Where - the number of values of reducing the moment of resistance to rotation of the CV on the expansion stroke of each cylinder, calculated for at least 10 revolutions of the CV;

- maximum peak value of the moment of resistance to rotation of the CV, occurring on the nth compression stroke of the i -th cylinder, Nm;

- minimum peak value of the moment of resistance to rotation of the CV, occurring on the mth expansion stroke of the ith cylinder, Nm,

- reduction in the moment of resistance to rotation of the CV during the mth expansion stroke of the i -th cylinder, Nm.

The maximum average value of the reduction in the moment of resistance to rotation of the crankshaft from the calculated ones is taken as the nominal value, compare it with the average values of the decrease in the moment of resistance to rotation of the crankshaft of the remaining cylinders and draw a conclusion about the technical condition of the cylinder-piston group as a whole.

The technical condition of the cylinder-piston group in accordance with the proposed diagnostic method is considered inoperative if the deviation of the minimum average value of the reduction in the moment of resistance to rotation of the CV from the maximum value exceeds 10%. In this case, all cylinders are diagnosed using indirect signs using known methods and a conclusion is drawn about the engine’s performance.

For example, diagnosing the technical condition of the cylinder-piston group of the YaMZ-5362 engine of the LiAZ-529360 urban bus can be carried out without preparatory work by connecting the primary converter and an external source of mechanical energy directly to the crankshaft pulley, which is freely accessible (Fig. 4).

As a result, it seems possible to assess the technical condition of the cylinder-piston group during regular maintenance using publicly available, simple measuring instruments and torque recording.

List of sources

1. Aliluev V.A. Workshop on the operation of machine and tractor fleet / V.A. Alliluyev, A.D. Ananyin, A.Kh. Morozov. - M.: Agropromizdat, 1987. - P. 73.

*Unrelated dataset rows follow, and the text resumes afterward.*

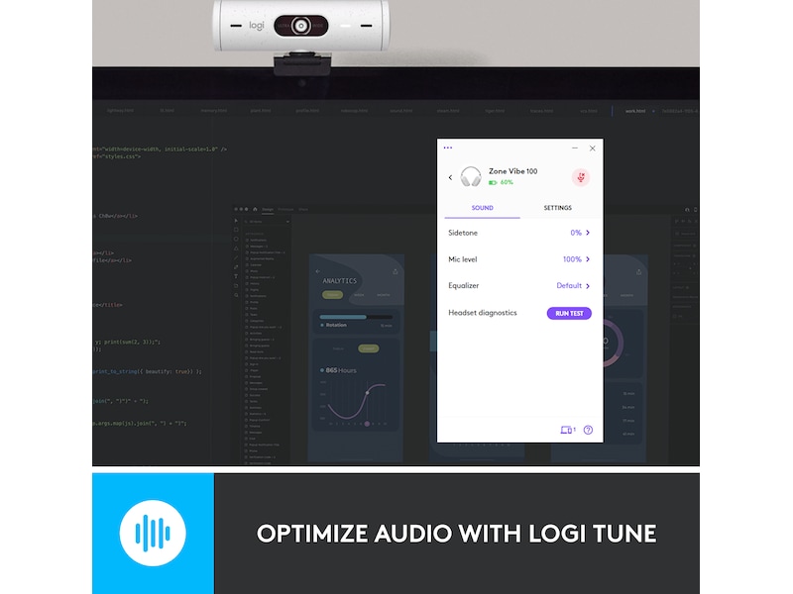Image resolution: width=793 pixels, height=594 pixels.
Task: Toggle yellow pill above the Hours chart
Action: 368,348
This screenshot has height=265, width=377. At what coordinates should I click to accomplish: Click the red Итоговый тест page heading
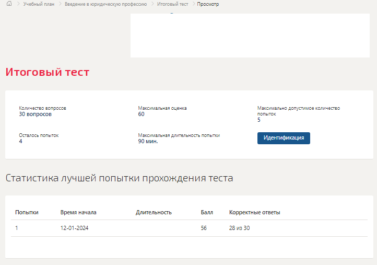click(x=48, y=72)
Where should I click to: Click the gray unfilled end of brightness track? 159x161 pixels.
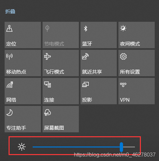(x=129, y=147)
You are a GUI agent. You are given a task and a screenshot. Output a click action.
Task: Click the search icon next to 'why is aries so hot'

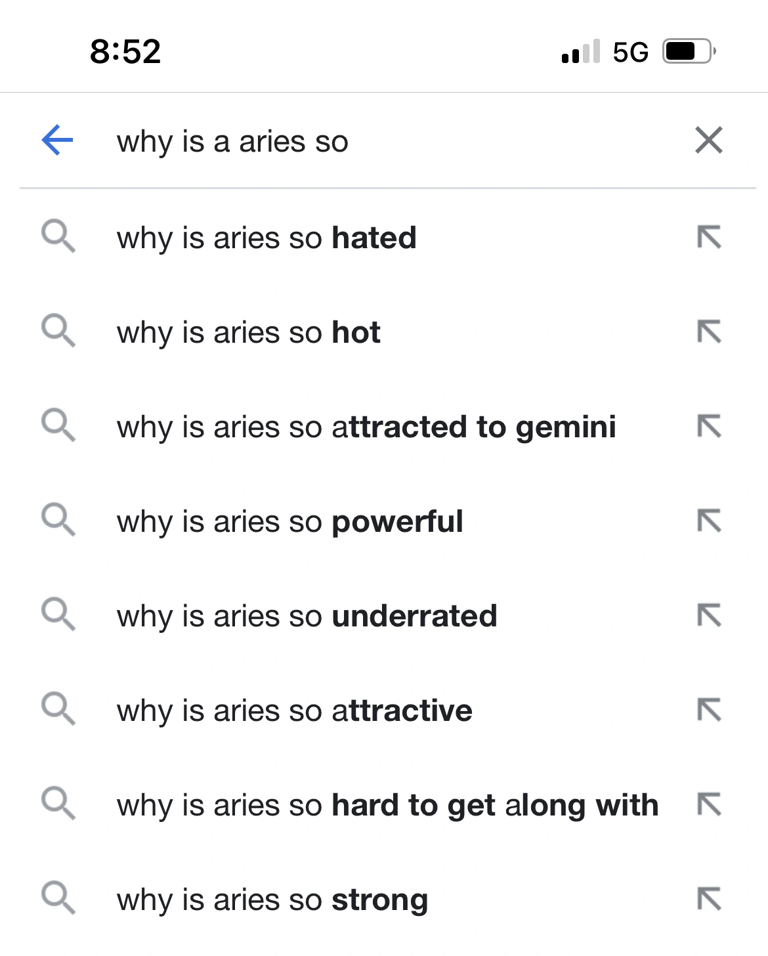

2. Ananyin A.D. Diagnostics and maintenance of machines: a textbook for higher education students. textbook establishments / A.D. Ananyin, V.M. Mikhlin, I.I. Gabitov et al. - M.: Publishing Center "Academy", 2008. - P. 136-137.

3. Computer complex Diesel tester MT10D. User guide. - Samara: NPP NTS. - 2017. - pp. 20-21.

Claims (1)

A method for assessing the technical condition of the cylinder-piston group of an internal combustion engine, which consists in checking the technical condition of the air supply system, starting and warming up the engine, turning off the fuel supply and stopping it, connecting a primary torque converter and an external source of mechanical energy to the crankshaft a measuring device is attached to the torque converter, the standard crankshaft speed sensor and the standard camshaft position sensor, then tests are carried out in which the engine crankshaft is cranked at the starting speed, recording the controlled parameters, characterized in that when the crankshaft is cranked with a period of 2 degrees of rotation of the crankshaft determine the current position of the piston of each cylinder separately, simultaneously record the moment of resistance to crankshaft rotation, compare the obtained values of the moment of resistance to rotation of the crankshaft with the corresponding position of the piston of each cylinder, establish an approximating dependence of the change in the moment of resistance to rotation of the crankshaft on the angle of its rotation, on Based on the obtained dependence, the maximum and minimum peak values are determined, the average reduction in the moment of resistance to crankshaft turning on the expansion stroke of each cylinder is calculated separately for at least 10 revolutions of the crankshaft, the maximum average value of the decrease in the moment of resistance to turning of the crankshaft from the calculated values is taken as the nominal value, and it is compared with average values of reduction in the moment of resistance to crankshaft turning of the remaining cylinders and draw a conclusion about the technical condition of the cylinder-piston group as a whole.